Arbit submitted a new version of the bill (House Bill 5288) that added sections clarifying that misgendering a person, “intentionally or unintentionally” is not a hate crime, although the latest version (House Bill 5400) of the bill omits this language.

That bill has since stalled in a house committee, in part because the Democrats lost their house majority last November, when two Democratic representatives resigned after being elected mayors. The Democrats regained their house majority last night by winning two special elections.

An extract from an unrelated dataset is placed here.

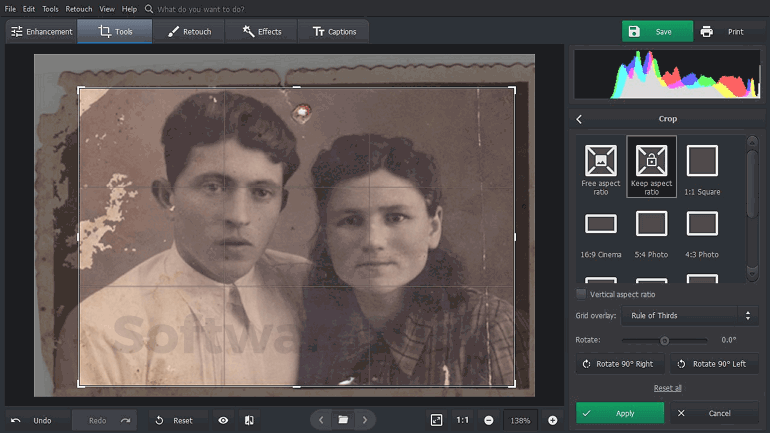This screenshot has width=770, height=433.
Task: Open the folder browse icon
Action: [343, 420]
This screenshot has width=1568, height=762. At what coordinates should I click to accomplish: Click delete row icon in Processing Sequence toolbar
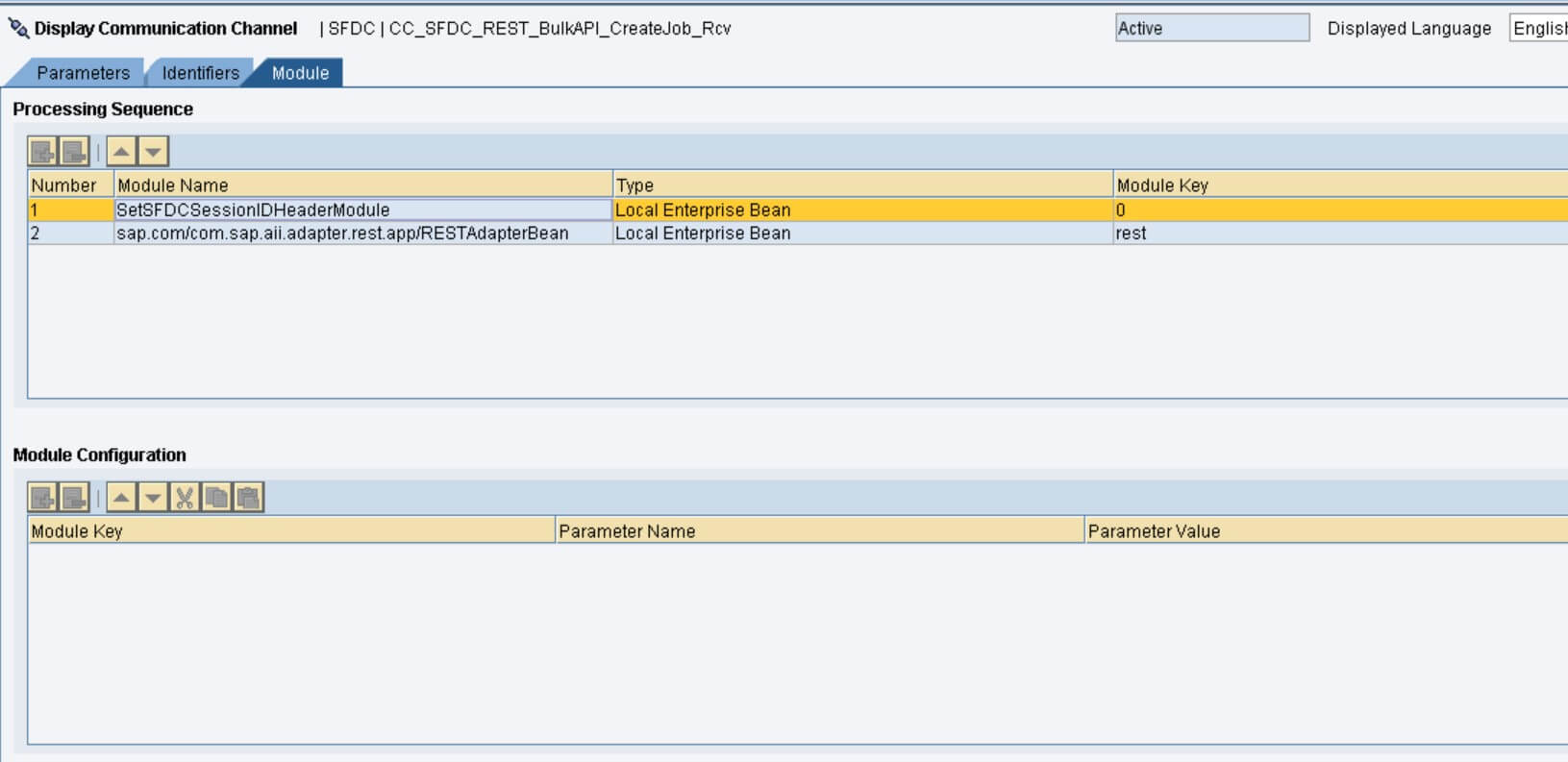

Meanwhile, the senate passed a different package of hate crime bills sponsored by state Sen. Sylvia Santana (Senate Bill 600) in March that includes much lighter sentences, as well as a clause ensuring that misgendering a person is not a hate crime. 

Under the senate bill, if the first offense is only a threat, it would be a misdemeanor punishable by one year in prison and up to $1,000 fine. A subsequent offense or first violent hate crime, including stalking, would be a felony that attracts double the punishment.

Multiple calls and emails from the Washington Blade to both Arbit and Santana requesting comment on the bills for this story went unanswered.

The attorney general’s office sent a statement to the Blade supporting stronger hate crime legislation.

“As a career prosecutor, [Nessel] has seen firsthand how the state’s weak Ethnic Intimidation Act (not updated since the late 1980’s) does not allow for meaningful law enforcement and court intervention before threats become violent and deadly, nor does it consider significant bases for bias.  It is our hope that the legislature will pass robust, much-needed updates to this statute,” the statement says.

But Nessel, who has herself been the victim of racially motivated threats, has also blasted all of the bills presented by Democrats as not going far enough.

“Two years is nothing … Why not just give them a parking ticket?” Nessel told Bridge Michigan.

Nessel blames a bizarre alliance far-right and far-left forces that have doomed tougher laws.

“You have this confluence of forces on the far right … this insistence that the First Amendment protects this language, or that the Second Amendment protects the ability to possess firearms under almost any and all circumstances,” Nessel said. “But then you also have the far left that argues basically no one should go to jail or prison for any offense ever.”

The legislature did manage to pass an “institutional desecration” law last year that penalizes hate-motivated vandalism to churches, schools, museums, and community centers, and is LGBTQ-inclusive.

According to data from the U.S. Department of Justice, reported hate crime incidents have been skyrocketing, with attacks motivated by sexual orientation surging by 70 percent from 2020 to 2022, the last year for which data is available. 

Twenty-two states, D.C., Puerto Rico, and the U.S. Virgin Islands have passed LGBTQ-inclusive hate crime laws. Another 11 states have hate crime laws that include protections for “sexual orientation” but not “gender identity.”

Michigan Democrats have advanced several key LGBTQ rights priorities since they took unified control of the legislature in 2023. A long-stalled comprehensive anti-discrimination law was passed last year, as did a conversion therapy ban. Last month the legislature updated family law to make surrogacy easier for all couples, including same-sex couples. 

A bill to ban the “gay panic” defense has passed the state house and was due for a Senate committee hearing on Wednesday.